══ PROVIDED RECORDS ══
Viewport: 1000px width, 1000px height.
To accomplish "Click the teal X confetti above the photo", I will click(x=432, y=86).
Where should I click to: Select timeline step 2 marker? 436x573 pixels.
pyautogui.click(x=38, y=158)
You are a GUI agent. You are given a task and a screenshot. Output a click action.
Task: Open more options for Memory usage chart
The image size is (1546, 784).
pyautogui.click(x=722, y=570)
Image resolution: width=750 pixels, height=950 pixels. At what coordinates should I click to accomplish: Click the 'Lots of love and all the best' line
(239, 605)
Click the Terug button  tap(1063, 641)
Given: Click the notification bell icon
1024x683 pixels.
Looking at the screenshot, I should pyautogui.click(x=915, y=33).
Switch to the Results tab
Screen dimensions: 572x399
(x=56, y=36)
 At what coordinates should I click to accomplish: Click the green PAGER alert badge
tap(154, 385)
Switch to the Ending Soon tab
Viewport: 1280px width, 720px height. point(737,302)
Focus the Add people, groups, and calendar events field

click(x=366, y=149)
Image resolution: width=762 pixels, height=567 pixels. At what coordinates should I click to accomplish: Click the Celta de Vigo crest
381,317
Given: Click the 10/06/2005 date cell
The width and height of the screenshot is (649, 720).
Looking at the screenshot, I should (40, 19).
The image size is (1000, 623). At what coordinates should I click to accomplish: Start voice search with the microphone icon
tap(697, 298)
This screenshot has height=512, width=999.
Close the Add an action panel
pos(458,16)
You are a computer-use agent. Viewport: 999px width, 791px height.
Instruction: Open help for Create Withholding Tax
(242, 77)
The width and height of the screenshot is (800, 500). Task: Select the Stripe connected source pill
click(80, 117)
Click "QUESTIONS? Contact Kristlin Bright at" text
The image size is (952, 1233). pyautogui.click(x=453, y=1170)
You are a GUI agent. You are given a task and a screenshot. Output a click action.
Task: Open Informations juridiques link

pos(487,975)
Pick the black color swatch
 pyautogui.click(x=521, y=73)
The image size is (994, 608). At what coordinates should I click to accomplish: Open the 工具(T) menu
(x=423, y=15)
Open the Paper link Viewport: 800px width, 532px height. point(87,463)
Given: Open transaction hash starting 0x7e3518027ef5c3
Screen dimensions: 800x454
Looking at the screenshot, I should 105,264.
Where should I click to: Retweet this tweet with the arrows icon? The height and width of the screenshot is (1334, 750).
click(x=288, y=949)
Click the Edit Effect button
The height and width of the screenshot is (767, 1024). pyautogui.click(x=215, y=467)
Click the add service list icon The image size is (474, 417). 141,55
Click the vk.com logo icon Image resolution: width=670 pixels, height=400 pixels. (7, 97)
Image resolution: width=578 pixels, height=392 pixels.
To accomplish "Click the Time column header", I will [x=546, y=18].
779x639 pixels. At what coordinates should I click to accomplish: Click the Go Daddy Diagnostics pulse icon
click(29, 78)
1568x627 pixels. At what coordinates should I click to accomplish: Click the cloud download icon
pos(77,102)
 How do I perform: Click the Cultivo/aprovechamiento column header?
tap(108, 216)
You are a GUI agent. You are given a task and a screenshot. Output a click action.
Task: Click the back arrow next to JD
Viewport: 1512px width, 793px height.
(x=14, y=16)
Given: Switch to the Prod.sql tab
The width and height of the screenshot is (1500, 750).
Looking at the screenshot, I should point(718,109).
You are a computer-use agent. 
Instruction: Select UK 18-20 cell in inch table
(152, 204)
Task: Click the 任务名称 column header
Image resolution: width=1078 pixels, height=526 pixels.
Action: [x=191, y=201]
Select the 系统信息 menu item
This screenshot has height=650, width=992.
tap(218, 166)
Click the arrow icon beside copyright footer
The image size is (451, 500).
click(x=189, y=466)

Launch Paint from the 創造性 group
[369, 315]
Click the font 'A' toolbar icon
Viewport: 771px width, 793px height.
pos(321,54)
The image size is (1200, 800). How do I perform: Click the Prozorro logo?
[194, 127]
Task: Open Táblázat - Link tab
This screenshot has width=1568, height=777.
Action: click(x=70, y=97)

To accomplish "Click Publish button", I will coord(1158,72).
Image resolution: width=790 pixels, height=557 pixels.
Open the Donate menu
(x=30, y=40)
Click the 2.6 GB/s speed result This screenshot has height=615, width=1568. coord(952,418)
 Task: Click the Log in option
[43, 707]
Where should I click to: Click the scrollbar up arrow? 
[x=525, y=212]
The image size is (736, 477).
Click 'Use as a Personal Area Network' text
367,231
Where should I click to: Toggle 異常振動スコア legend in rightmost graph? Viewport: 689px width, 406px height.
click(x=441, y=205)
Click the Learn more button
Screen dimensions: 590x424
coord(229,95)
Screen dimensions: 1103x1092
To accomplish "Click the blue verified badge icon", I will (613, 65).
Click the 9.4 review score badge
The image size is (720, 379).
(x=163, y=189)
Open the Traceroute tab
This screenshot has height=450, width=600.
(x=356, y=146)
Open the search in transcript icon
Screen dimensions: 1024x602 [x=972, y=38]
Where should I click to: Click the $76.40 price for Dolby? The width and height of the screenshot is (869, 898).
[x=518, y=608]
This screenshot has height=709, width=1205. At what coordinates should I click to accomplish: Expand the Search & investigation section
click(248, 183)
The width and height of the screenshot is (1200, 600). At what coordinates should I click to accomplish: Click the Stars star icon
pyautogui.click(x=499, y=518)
═══
TASK INSTRUCTIONS ▸ The reply should consist of the full listing, copied exactly.

RESPONSE ▸
Viewport: 1000px width, 1000px height.
To accomplish "Click the teal X confetti above the photo", I will click(x=432, y=86).
Where should I click to: Select timeline step 2 marker? 436x573 pixels.
pyautogui.click(x=38, y=158)
You are a GUI agent. You are given a task and a screenshot. Output a click action.
Task: Open more options for Memory usage chart
The image size is (1546, 784).
pyautogui.click(x=722, y=570)
Image resolution: width=750 pixels, height=950 pixels. At what coordinates should I click to accomplish: Click the 'Lots of love and all the best' line
(239, 605)
Click the Terug button  tap(1063, 641)
Given: Click the notification bell icon
1024x683 pixels.
Looking at the screenshot, I should pyautogui.click(x=915, y=33).
Switch to the Results tab
Screen dimensions: 572x399
(x=56, y=36)
 At what coordinates should I click to accomplish: Click the green PAGER alert badge
tap(154, 385)
Switch to the Ending Soon tab
Viewport: 1280px width, 720px height. point(737,302)
Focus the Add people, groups, and calendar events field

click(x=366, y=149)
Image resolution: width=762 pixels, height=567 pixels. At what coordinates should I click to accomplish: Click the Celta de Vigo crest
381,317
Given: Click the 10/06/2005 date cell
The width and height of the screenshot is (649, 720).
Looking at the screenshot, I should (40, 19).
The image size is (1000, 623). At what coordinates should I click to accomplish: Start voice search with the microphone icon
tap(697, 298)
This screenshot has height=512, width=999.
Close the Add an action panel
pos(458,16)
You are a computer-use agent. Viewport: 999px width, 791px height.
Instruction: Open help for Create Withholding Tax
(242, 77)
The width and height of the screenshot is (800, 500). Task: Select the Stripe connected source pill
click(80, 117)
Click "QUESTIONS? Contact Kristlin Bright at" text
The image size is (952, 1233). pyautogui.click(x=453, y=1170)
You are a GUI agent. You are given a task and a screenshot. Output a click action.
Task: Open Informations juridiques link

pos(487,975)
Pick the black color swatch
 pyautogui.click(x=521, y=73)
The image size is (994, 608). At what coordinates should I click to accomplish: Open the 工具(T) menu
(x=423, y=15)
Open the Paper link Viewport: 800px width, 532px height. point(87,463)
Given: Open transaction hash starting 0x7e3518027ef5c3
Screen dimensions: 800x454
Looking at the screenshot, I should 105,264.
Where should I click to: Retweet this tweet with the arrows icon? The height and width of the screenshot is (1334, 750).
click(x=288, y=949)
Click the Edit Effect button
The height and width of the screenshot is (767, 1024). pyautogui.click(x=215, y=467)
Click the add service list icon The image size is (474, 417). 141,55
Click the vk.com logo icon Image resolution: width=670 pixels, height=400 pixels. (7, 97)
Image resolution: width=578 pixels, height=392 pixels.
To accomplish "Click the Time column header", I will [x=546, y=18].
779x639 pixels. At what coordinates should I click to accomplish: Click the Go Daddy Diagnostics pulse icon
click(29, 78)
1568x627 pixels. At what coordinates should I click to accomplish: Click the cloud download icon
pos(77,102)
 How do I perform: Click the Cultivo/aprovechamiento column header?
tap(108, 216)
You are a GUI agent. You are given a task and a screenshot. Output a click action.
Task: Click the back arrow next to JD
Viewport: 1512px width, 793px height.
(x=14, y=16)
Given: Switch to the Prod.sql tab
The width and height of the screenshot is (1500, 750).
Looking at the screenshot, I should point(718,109).
You are a computer-use agent. 
Instruction: Select UK 18-20 cell in inch table
(152, 204)
Task: Click the 任务名称 column header
Image resolution: width=1078 pixels, height=526 pixels.
Action: [x=191, y=201]
Select the 系统信息 menu item
This screenshot has height=650, width=992.
tap(218, 166)
Click the arrow icon beside copyright footer
The image size is (451, 500).
click(x=189, y=466)

Launch Paint from the 創造性 group
[369, 315]
Click the font 'A' toolbar icon
Viewport: 771px width, 793px height.
pos(321,54)
The image size is (1200, 800). How do I perform: Click the Prozorro logo?
[194, 127]
Task: Open Táblázat - Link tab
This screenshot has width=1568, height=777.
Action: click(x=70, y=97)

To accomplish "Click Publish button", I will coord(1158,72).
Image resolution: width=790 pixels, height=557 pixels.
Open the Donate menu
(x=30, y=40)
Click the 2.6 GB/s speed result This screenshot has height=615, width=1568. coord(952,418)
 Task: Click the Log in option
[43, 707]
Where should I click to: Click the scrollbar up arrow? 
[x=525, y=212]
The image size is (736, 477).
Click 'Use as a Personal Area Network' text
367,231
Where should I click to: Toggle 異常振動スコア legend in rightmost graph? Viewport: 689px width, 406px height.
click(x=441, y=205)
Click the Learn more button
Screen dimensions: 590x424
coord(229,95)
Screen dimensions: 1103x1092
To accomplish "Click the blue verified badge icon", I will (613, 65).
Click the 9.4 review score badge
The image size is (720, 379).
(x=163, y=189)
Open the Traceroute tab
This screenshot has height=450, width=600.
(x=356, y=146)
Open the search in transcript icon
Screen dimensions: 1024x602 [x=972, y=38]
Where should I click to: Click the $76.40 price for Dolby? The width and height of the screenshot is (869, 898).
[x=518, y=608]
This screenshot has height=709, width=1205. At what coordinates should I click to accomplish: Expand the Search & investigation section
click(248, 183)
The width and height of the screenshot is (1200, 600). At what coordinates should I click to accomplish: Click the Stars star icon
pyautogui.click(x=499, y=518)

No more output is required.